As required under the law, Hancock swore that he had a “good faith belief” that the material had been removed due to a mistake and also consented to the jurisdiction of his local federal court, in case Warner chose to sue him – something it must do within two weeks to prevent the content from being restored. Should that time pass with no lawsuit, then the content would’ve been put back up and the strike removed.
In the event, however, none of those things happened. In short, YouTube declined to accept the apparently valid DMCA counternotice filed by Hancock and refused to pass it on to Warner.
“Based on the information you provided, it appears that you do not have the necessary rights to post the content on YouTube. Therefore, we regretfully cannot honor your request. It has not been forwarded to the original claimant, and we will not be able to restore your video,”
YouTube’s correspondence reads.
While this response from YouTube runs counter to what most people would expect under the DMCA counter-claim process, it is not unprecedented. The EFF previously reported that agreements YouTube has
with rightsholders may effectively deny access to the system.
“In many instances, even if you successfully submit a DMCA counter-notice, the video will not be reinstated. These agreements are opaque, and scope of what’s allowed under them is unknown. They may be short-term, or long-term,” the EFF previously explained.
In this case, the refusal of YouTube to allow a counter-claim represents a double-edged sword. While Hancock submitted the notice in good faith, genuinely believing he was in a good position to put his side of the argument by insisting he was protected under fair use doctrines, the reality of dealing with a lawsuit, should one be initiated, is a serious proposition and not to be underestimated.
After being denied by YouTube and further consideration, he decided that fighting probably wasn’t the best option after all.
“I am in no place to fight this in court due to financial reasons. It seems unnecessary to start a GoFund me or ask for help, because it’s between me and Warner Brothers,” he told TF.
“It also made me think YouTube wanted the video off the platform.

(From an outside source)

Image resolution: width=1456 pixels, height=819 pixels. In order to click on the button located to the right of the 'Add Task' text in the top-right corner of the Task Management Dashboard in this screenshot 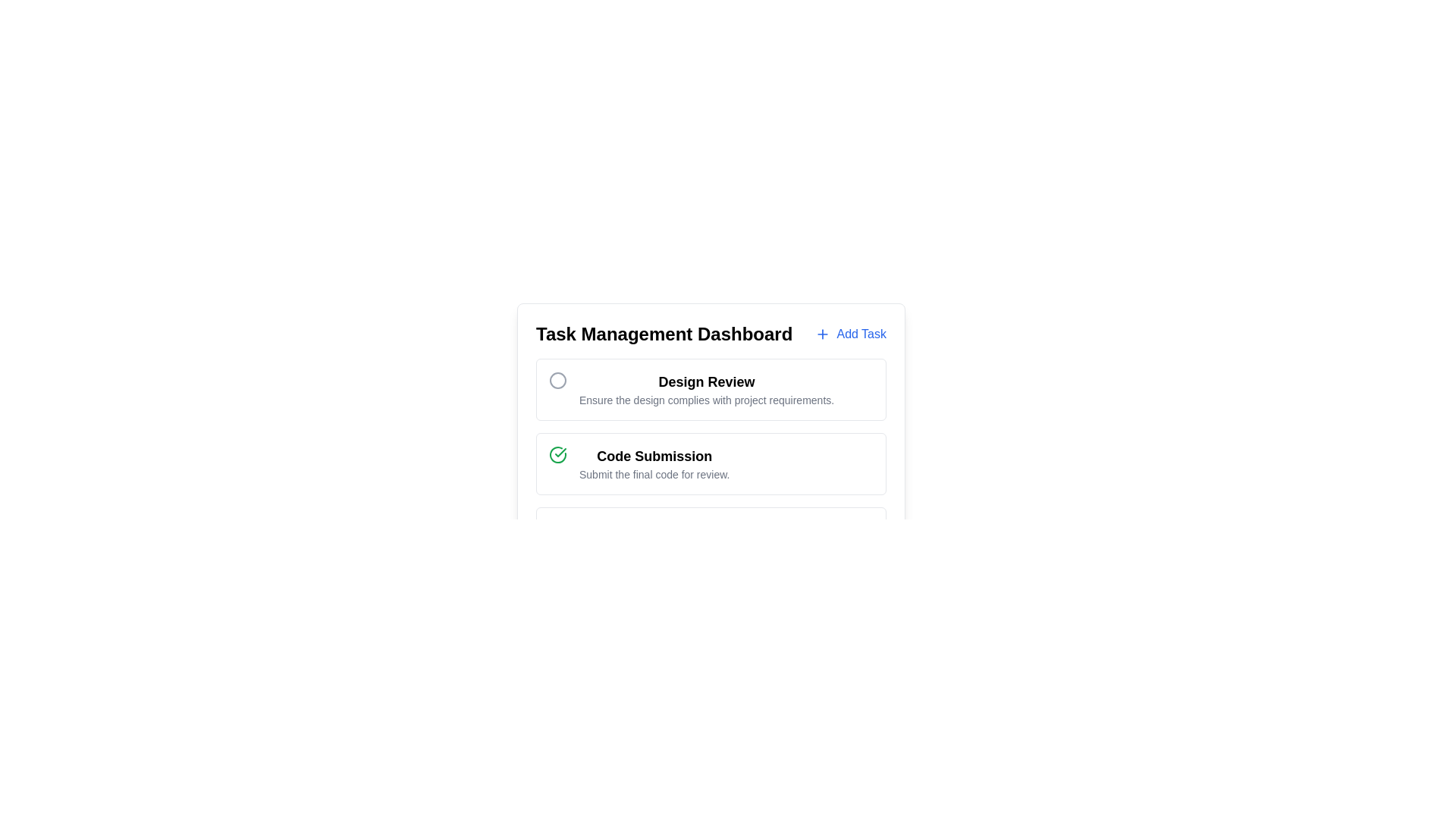, I will do `click(822, 333)`.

It is a very crude video so I can’t blame them for that, but it would’ve been nice to have been given more information on why this video was unacceptable to stay up on my page. It’s very disheartening.”
While the decision by YouTube will be viewed by some as anti-consumer and a denial of due process, in this case the platform arguably did the animator a favor. Instead of expending resources he doesn’t have on a legal process that could go either way and could even prove financially ruinous, he can now concentrate on creating new content for fans.
Some battles are worth fighting but it’s definitely worth weighing the costs first.